Yeah, I know that the console port doesn't support DCD or handshaking, at least on a conventional Cisco router.

Just to confuse us, Cisco have implemented a 'virtual aux port' on the

837 ADSL routers that uses the console port for both a console and a aux port. It does have complete signals for handshaking and carrier detect, and uses the same physical port for both.

I have been able to connect this virtual aux port to a modem and get it to answer a call, and it does see CD and RTS/CTS. The problem is that it seems the router autodetects that its in 'aux port' mode and wont see my modem that also seems to autodetect if something is connected. If you fool the router by unplugging the cable into the 'console/aux' port and plugging it back in, it seems to wake up. You can also do this by strapping some of the RS-232 signals.

The cisco doco suggests there is a thing called a SOHO/800 series router modem cable, which funnily enough doesn't seem to show up in the pricing lists. I need to find out if its 'special' or if its just the equivalent of the old rollover cable and a normal 'modem' RJ-45 adapter.

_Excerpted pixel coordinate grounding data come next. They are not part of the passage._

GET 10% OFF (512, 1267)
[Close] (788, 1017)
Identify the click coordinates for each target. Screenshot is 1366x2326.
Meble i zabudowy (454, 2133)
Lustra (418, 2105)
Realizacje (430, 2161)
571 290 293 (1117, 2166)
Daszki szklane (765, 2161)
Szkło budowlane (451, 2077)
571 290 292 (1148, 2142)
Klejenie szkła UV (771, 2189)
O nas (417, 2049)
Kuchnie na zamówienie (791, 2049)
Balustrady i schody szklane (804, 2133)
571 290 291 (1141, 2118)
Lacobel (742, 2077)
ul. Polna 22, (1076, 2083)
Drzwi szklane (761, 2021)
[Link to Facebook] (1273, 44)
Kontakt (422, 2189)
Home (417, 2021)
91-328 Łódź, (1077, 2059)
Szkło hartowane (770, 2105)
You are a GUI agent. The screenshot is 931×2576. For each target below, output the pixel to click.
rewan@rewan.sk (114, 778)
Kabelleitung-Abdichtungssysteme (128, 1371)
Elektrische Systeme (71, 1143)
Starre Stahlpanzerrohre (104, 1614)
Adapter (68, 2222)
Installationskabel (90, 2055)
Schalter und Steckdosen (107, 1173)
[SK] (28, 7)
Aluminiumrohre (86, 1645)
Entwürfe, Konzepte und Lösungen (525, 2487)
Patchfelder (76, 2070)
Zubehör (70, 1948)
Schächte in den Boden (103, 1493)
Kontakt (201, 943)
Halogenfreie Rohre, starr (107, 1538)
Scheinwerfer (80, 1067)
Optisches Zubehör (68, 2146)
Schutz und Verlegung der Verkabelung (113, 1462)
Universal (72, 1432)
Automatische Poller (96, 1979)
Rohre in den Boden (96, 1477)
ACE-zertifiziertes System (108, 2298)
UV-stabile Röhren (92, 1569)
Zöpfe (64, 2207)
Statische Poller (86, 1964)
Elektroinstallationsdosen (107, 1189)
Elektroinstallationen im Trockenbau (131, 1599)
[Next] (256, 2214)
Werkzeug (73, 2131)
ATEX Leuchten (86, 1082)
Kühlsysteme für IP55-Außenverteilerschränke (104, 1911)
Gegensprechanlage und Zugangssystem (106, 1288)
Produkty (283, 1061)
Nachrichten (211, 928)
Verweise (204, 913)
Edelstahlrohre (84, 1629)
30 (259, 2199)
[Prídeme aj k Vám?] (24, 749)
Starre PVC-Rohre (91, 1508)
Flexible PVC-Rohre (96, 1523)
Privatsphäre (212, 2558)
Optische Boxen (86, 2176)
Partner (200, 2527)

surprised if there's something clever inside the special cable so that it knows there's a modem connected and switches from console mode to modem mode.

Anyhow, thanks for the response. I guess I should try a 'conventional' (no autodetect function) modem and see if the 837 recognises it. At least that will tell me if its the router being clever or a combination of the router and the modem.

Dale.

Reply to
dale-google

Hi Dale,

I have never tried it with an 827/837, however the main difference between using a Cisco CON port and an AUX port for a Modem is that the AUX port does handle most of the RS-232 control signals correctly, but the CON port does not, it ignores ALL control signal states. You also need to configure the Modem to operate in a pretty "dumb" manner, IE to not look for DTR, or RTS signals as input (IE to assume they are always HIGH), and to always drive CTS, DSR & LSD high. This also means you cannot use H/W Flow control on the Modem (because the CON port doesn't do H/W flow control) and any scripting may need specific pauses at various places to drive things correctly.

Well that's the theory anyway, I hope it helps................pk.